甄子丹、王寶強、楊采妮、白冰 陳徳森:監督
2014年 DVD
ネタバレの可能性多いにあり。内容を知りたくない方は読まないでください。
奇妙な交通事故が発生、被害者は体の十数カ所に殴られた形跡があった。警察学校の武術教官・夏侯武(甄子丹)は、3年前殺人を犯し刑務所に入っていた。彼は刑務所のテレビから流れるこの事故のニュースを聞き、「今すぐに佛山に電話を掛けさせてくれ」と言い出す。その要求が受け入れられないと知ると突然他の囚人へ暴力を振るい、重案組の陸玄心總督察(楊采妮)に会わせてくれと訴えた。陸玄心が夏侯武に面会すると、「この事件を解決出来るのは自分だけだ。ただし、すぐに自分を解放してくれ。次なる犠牲者は以下の7人のうちの一人だ」と7人の名前を告げて解放を要求したが、陸玄心ははねのけた。しかしまたも殺人事件が発生、それも夏侯武があげた7人の中の1人で、さらには前回と同様の遺留品が死者の元におかれており、同一犯による連続殺人事件と推測された。陸玄心は夏侯武に協力を求め彼を釈放した。だたし、常に連絡がつくようにすることを条件に・・・
武痴な人々の世界(武林)を現代に作り1人ずつ倒していくというお話しで、つまり往事の功夫映画の踢館(道場破り)や天下第一決戦を今やったらこうなるよねという話。物語を作る上では架空の世界(ここでは武林)をどうやって作るのかが問題で、それが上手く作れれば、話しは半分出来た事になるだろう。甄子丹の役は警察学校の武術教官で、さらにはかつて武術に魅入られて”天下第一”を目指そうとし人を殺してしまったと設定したことで、必然的に武痴な人々の世界(武林)ができあがっている。その武林に新たな挑戦者(道場破り)がやってきて、各流派の使い手を次々と倒して自分が天下第一になろうとしている。その手段は悪辣で「武術は人を殺すためにあると」言いきる。さらに彼は刑務所に入っているかつての天下第一・甄子丹との戦いを熱望している。

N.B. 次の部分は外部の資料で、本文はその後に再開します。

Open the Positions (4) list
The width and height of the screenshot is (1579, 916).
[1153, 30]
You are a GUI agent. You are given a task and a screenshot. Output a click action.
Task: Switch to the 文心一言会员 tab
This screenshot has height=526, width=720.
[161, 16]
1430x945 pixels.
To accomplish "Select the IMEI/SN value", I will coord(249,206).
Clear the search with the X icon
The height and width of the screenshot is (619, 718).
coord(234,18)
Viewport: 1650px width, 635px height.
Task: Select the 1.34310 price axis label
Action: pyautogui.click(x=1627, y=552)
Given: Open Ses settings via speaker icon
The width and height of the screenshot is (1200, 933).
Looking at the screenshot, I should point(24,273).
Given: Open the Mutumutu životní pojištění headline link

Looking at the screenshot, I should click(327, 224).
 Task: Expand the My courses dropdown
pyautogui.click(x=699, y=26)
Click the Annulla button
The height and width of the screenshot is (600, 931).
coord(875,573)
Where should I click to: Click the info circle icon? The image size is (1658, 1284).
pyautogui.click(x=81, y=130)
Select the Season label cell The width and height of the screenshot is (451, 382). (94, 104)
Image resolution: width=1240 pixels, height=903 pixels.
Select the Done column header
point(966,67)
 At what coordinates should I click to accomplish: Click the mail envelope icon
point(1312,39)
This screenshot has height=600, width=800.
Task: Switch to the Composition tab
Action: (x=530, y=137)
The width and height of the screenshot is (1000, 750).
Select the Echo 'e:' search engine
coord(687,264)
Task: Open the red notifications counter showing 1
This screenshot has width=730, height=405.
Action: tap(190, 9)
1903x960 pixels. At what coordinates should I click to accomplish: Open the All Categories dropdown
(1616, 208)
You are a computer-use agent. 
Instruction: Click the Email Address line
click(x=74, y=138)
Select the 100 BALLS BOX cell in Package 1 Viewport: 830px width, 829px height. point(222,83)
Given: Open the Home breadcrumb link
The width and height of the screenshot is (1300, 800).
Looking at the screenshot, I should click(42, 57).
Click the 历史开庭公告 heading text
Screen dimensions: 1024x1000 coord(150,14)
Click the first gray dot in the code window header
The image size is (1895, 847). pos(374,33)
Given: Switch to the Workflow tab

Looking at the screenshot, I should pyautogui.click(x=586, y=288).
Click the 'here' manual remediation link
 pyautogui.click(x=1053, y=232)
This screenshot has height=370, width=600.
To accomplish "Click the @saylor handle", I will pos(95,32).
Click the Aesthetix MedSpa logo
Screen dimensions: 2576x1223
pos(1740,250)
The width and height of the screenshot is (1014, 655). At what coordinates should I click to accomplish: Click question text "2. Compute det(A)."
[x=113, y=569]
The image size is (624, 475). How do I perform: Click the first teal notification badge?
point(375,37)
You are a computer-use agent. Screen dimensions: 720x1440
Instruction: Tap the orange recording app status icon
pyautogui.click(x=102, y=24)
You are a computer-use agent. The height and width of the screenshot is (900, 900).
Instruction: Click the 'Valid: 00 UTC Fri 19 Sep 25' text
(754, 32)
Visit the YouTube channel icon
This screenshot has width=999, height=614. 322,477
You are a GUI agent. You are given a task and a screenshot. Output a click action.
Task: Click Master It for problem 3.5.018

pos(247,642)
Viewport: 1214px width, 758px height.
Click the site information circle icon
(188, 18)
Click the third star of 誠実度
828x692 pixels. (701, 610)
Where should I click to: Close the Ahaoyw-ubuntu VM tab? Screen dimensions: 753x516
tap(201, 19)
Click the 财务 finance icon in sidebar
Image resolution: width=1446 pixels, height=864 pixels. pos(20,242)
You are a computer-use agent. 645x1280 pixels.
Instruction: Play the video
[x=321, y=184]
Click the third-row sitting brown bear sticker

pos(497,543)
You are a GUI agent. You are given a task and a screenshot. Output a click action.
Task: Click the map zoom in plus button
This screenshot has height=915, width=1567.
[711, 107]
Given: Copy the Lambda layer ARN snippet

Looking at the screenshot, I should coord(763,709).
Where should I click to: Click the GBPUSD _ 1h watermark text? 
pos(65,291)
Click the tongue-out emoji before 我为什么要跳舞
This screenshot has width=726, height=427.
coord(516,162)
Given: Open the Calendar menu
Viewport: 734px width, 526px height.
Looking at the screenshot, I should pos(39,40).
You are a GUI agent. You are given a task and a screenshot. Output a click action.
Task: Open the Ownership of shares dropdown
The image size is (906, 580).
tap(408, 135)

挑戦者は道場破りよろしく各流派の使い手と相まみえる事になって、1對1の戦いが繰り広げられ、様々な功夫の型とファイトが見られる。刑務所に入っている甄子丹には刑務所から出て貰わなくてはならないので、挑戦者は彼が刑務所から出なくてはならないように仕掛けてくる。物語は複雑ではないが、戦いが必然になるように上手く作ってある。
そしてこの映画で最も喜ぶべきところは相手役・王寶強。強烈キャラの登場だ。《冰封侠》でも甄子丹の相手を務めている王寶強が不敵な面構えで素晴らしい動きを見せる。さすが少林寺の俗家弟子。これまで誰も彼にアクション映画をオファーしなかったとはなんとも宝の持ち腐れだ。甄子丹はこれまでにも呉京、洪金寶、鄒兆龍などを相手に名ファイトシーンをいくつも作ってきたが、今回の王寶強はなんといってもキャラが強烈。武痴の塊となって狂気をまとって甄子丹に挑んでくる姿は目に焼き付く。悪役はふてぶてしく憎たらしく、かつ強くなくてはいけない。相手が兇悪であれば兇悪なほど、主役がよりいっそう引き立つからだ。風貌も含め王寶強は宇宙最強の相手に不足なし。最後の路上でのファイトシーンでは、ドニー得意の長いものも使っていてとてもスリリングで刺激的。また名ファイトシーンができあがった。
さらに上手いと思うのは、2人を追う警官に女性(楊采妮)をもってきたところ。楊采妮はボートで追跡し水に落ち、バイクを走らせたりと熱演。たおやかそうに見えて芯が強い彼女の見た目が、男くさい映画にメリハリを付けている。
ひとつ不満が残るのは甄子丹の師妹を演じる白冰。英皇映画に必ず白冰がついてくるが、いつも演技が硬くていまひとつ。そろそろ突き抜けて欲しいところだ。
最後に英皇所属になった方中信も出演している。警官で楊采妮の上司という無難な役。
その他、カメオでアクション映画にかかわる人々が登場し、アクション映画への愛が強く感じられる。